◆ **Provided passage**:
=== Section Start ===

Grand Slam singles results
- Wimbledon: SF (1885)
- US Open: F (1883)

Doubles

Grand Slam doubles results
- Wimbledon: SF (1884, 1885)
- US Open: W (1882, 1883, 1884, 1886, 1887)

= James Dwight =

American tennis player

James Dwight (July 14, 1852, France – July 13, 1917) was an American tennis player who was known as the "Founding Father of American Tennis".

==Biography==
Dwight won the first recorded tournament in the U.S. (and probably in the world, before the first Wimbledon Championships) played in August 1876 on the property of his uncle, William Appleton, at Nahant, Massachusetts. After graduating from Harvard in 1874, he traveled in Europe, saw the new sport of lawn tennis being played, and brought the necessary equipment home. Then he persuaded his uncle to mark out a court on his smooth front lawn so he could play a game with his cousin Fred Sears.

=== Section End ===

◆ **Stored data**:
=== Section Start ===

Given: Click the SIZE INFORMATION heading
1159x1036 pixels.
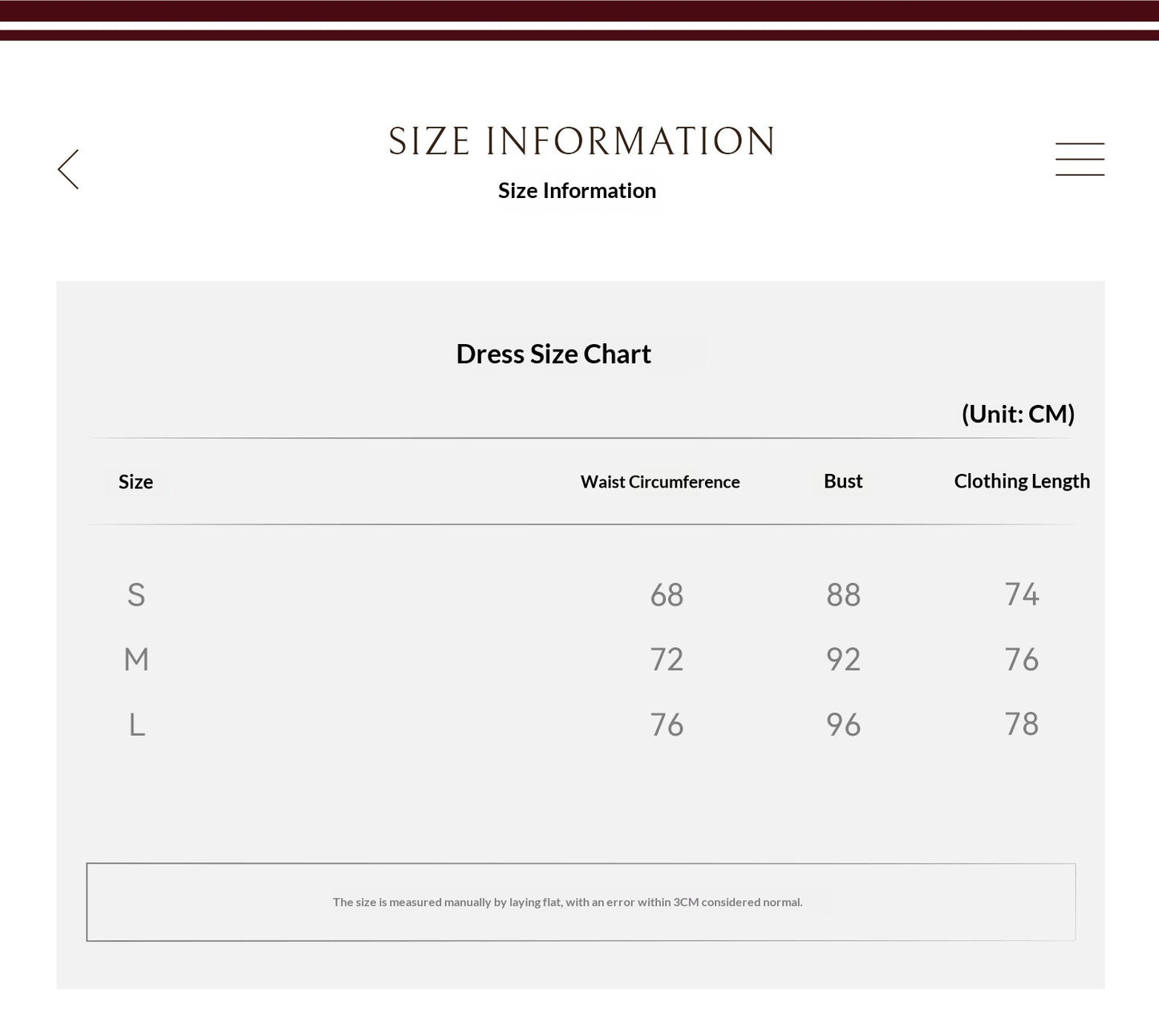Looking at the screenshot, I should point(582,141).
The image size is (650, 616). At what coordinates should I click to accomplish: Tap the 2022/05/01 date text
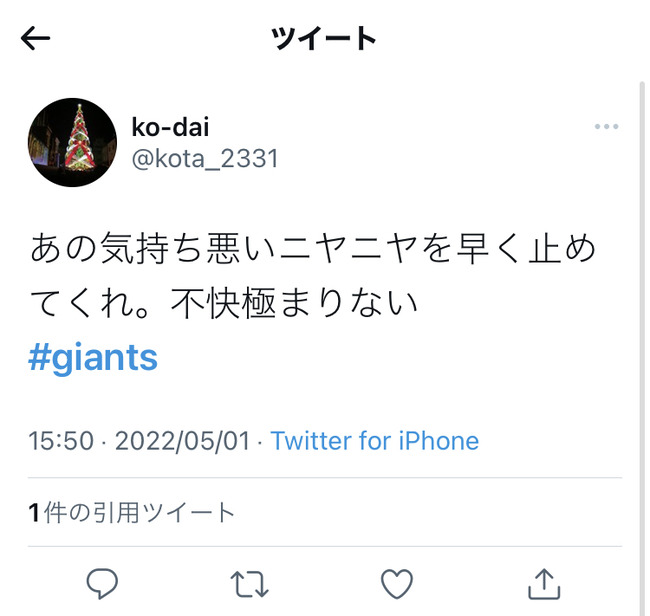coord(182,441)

=== Section End ===
=== Section Start ===

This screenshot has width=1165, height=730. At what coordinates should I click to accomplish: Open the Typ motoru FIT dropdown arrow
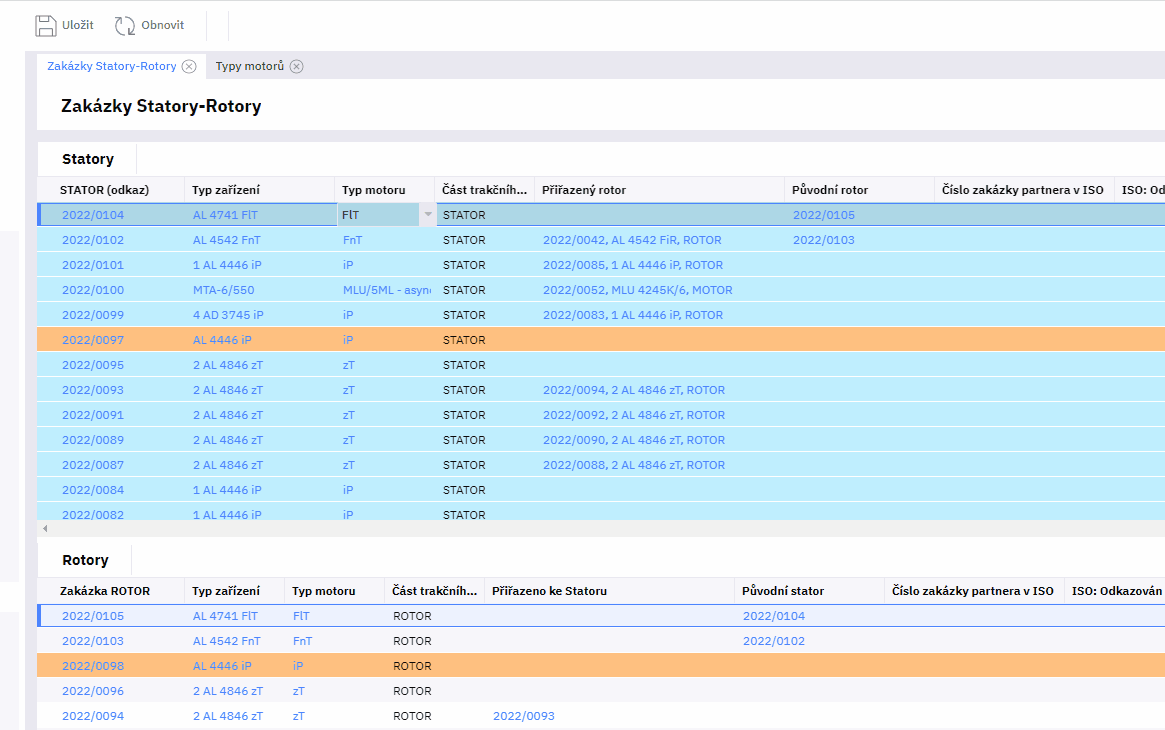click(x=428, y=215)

=== Section End ===
=== Section Start ===

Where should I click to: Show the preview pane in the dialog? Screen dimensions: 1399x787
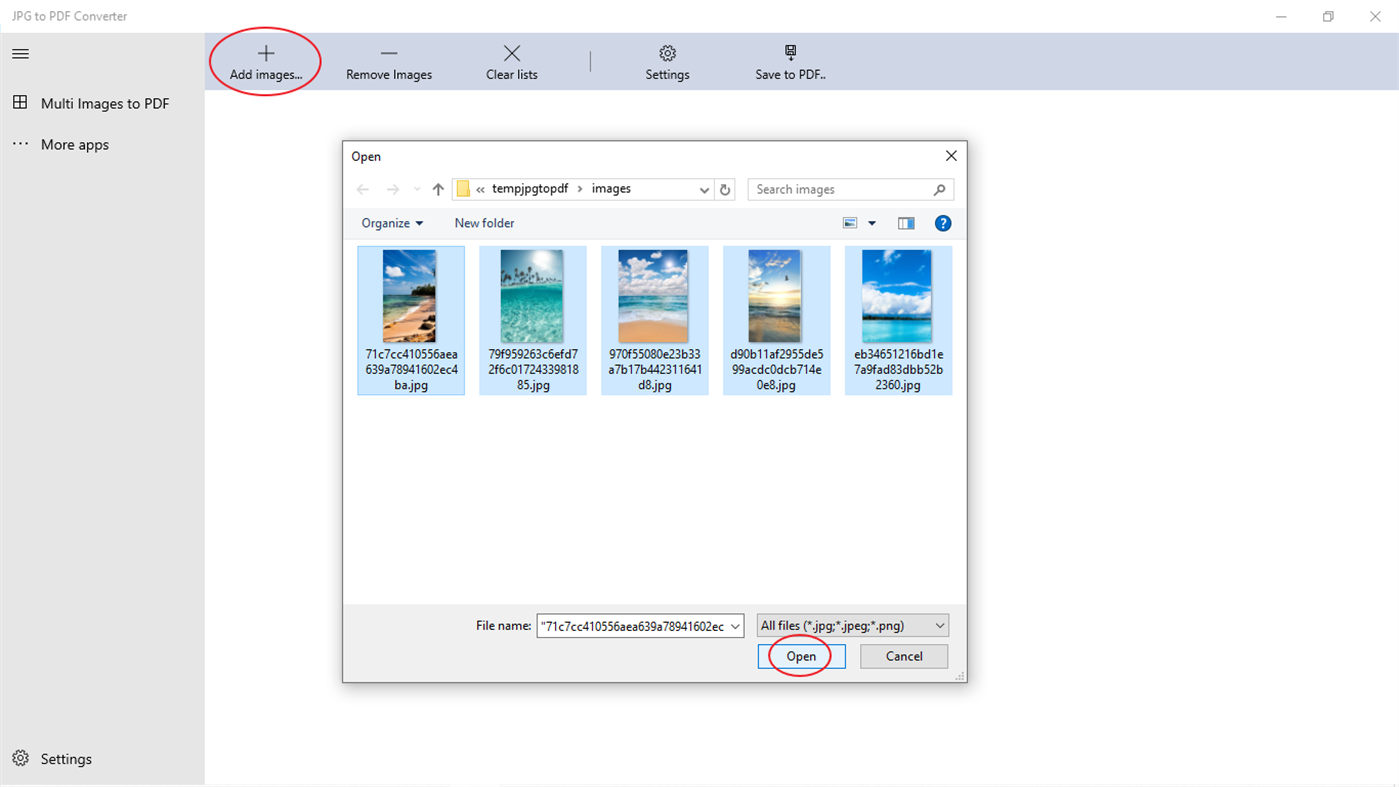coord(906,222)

=== Section End ===

◆ **Work item A**: According to the James Dwight text, in what year did Dwight graduate from Harvard?
◆ **Work item B**: Change "uncle" to "relative" in the James Dwight text and write out everything from "Grand Slam doubles" down to "cousin Fred Sears." with that change.

◆ **Output A**: 1874

◆ **Output B**:
Grand Slam doubles results
- Wimbledon: SF (1884, 1885)
- US Open: W (1882, 1883, 1884, 1886, 1887)

= James Dwight =

American tennis player

James Dwight (July 14, 1852, France – July 13, 1917) was an American tennis player who was known as the "Founding Father of American Tennis".

==Biography==
Dwight won the first recorded tournament in the U.S. (and probably in the world, before the first Wimbledon Championships) played in August 1876 on the property of his relative, William Appleton, at Nahant, Massachusetts. After graduating from Harvard in 1874, he traveled in Europe, saw the new sport of lawn tennis being played, and brought the necessary equipment home. Then he persuaded his relative to mark out a court on his smooth front lawn so he could play a game with his cousin Fred Sears.